In another attempt steer our kids away from unhealthy food, the feds spent a whopping $10 million on a video game about a “nightmare city” where people eat nothing but junk food. The object of the video game is to escape the “fat town.”
From Washington Free Beacon:
The National Institutes of Health (NIH) paid for the development of two video games that promote healthier eating, including “Escape from Diab,” a “nightmare” fictional city where people are only allowed to eat junk food.
“The story centers around five children who must get healthy enough to escape the evil King Etes,”explains Archimage, Inc., a computer game company that received $9,091,409 to develop the games.
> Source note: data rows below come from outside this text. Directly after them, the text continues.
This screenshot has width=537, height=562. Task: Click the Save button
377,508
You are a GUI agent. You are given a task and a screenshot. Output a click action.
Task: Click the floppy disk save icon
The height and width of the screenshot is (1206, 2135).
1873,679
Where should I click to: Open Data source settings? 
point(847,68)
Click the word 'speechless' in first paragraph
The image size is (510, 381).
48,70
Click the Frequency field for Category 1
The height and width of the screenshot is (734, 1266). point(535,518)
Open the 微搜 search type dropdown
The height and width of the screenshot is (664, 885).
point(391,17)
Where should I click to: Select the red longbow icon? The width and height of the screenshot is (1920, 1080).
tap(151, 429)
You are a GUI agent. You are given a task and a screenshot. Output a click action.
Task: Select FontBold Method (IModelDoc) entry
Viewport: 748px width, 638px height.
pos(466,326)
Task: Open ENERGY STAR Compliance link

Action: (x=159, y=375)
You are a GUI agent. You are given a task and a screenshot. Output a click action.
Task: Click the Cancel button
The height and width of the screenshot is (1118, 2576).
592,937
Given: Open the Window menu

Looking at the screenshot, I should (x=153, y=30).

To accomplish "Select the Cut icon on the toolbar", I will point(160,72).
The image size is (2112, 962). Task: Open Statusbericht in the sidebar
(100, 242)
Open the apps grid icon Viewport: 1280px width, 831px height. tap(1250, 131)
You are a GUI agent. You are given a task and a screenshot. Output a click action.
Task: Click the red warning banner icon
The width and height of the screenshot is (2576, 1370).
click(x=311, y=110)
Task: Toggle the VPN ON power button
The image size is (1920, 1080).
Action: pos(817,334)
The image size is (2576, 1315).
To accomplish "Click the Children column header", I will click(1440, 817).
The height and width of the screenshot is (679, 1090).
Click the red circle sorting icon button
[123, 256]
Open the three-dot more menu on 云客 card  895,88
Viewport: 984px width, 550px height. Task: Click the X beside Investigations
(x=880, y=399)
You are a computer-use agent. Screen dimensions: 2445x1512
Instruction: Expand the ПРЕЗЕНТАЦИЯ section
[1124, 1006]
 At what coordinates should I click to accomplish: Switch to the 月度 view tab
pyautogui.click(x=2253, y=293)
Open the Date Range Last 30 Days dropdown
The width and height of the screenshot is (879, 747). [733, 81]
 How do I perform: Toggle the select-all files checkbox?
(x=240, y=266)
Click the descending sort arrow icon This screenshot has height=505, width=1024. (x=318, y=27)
King Etes is a fat ruler who forces his people to eat out of vending machines.
“Deejay, an athletic inner city youth, accidentally tumbles into an abandoned building and through its rotting floor,” according to the backstory described on Escape from Diab’s website. “When he awakes, he finds himself in Diab, a nightmare city where people eat nothing but junk food.”
Deejay has to teach his fat friends about healthy eating and exercise in order for them to escape the city, which is full of “high-rise vending towers” that give “free access to foods like Lard Chips, Creamy Cakes, Butter Breads, and Etes Burgers.”
That’s a bit dramatic, don’t you think?
It’s truly amazing how much the federal government spends on trying to influence personal decisions. It’s a result of their “cradle-to-grave” mentality. They think junk food is scary? What about a government that willingly spends $10 million on a video game about a “fat town?” Now that’s the real nightmare.